__GOAL OF THE EXERCISE__: With every mark kept, transcribe all of the records.

═══ DATA FOR ANALYSIS

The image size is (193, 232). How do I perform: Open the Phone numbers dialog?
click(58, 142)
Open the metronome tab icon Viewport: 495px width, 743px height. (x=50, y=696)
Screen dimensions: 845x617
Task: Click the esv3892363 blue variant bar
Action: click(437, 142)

══════

__SOLUTION TO THIS EXERCISE__:
The image size is (193, 232). How do I perform: Open the Phone numbers dialog?
click(58, 142)
Open the metronome tab icon Viewport: 495px width, 743px height. (x=50, y=696)
Screen dimensions: 845x617
Task: Click the esv3892363 blue variant bar
Action: click(437, 142)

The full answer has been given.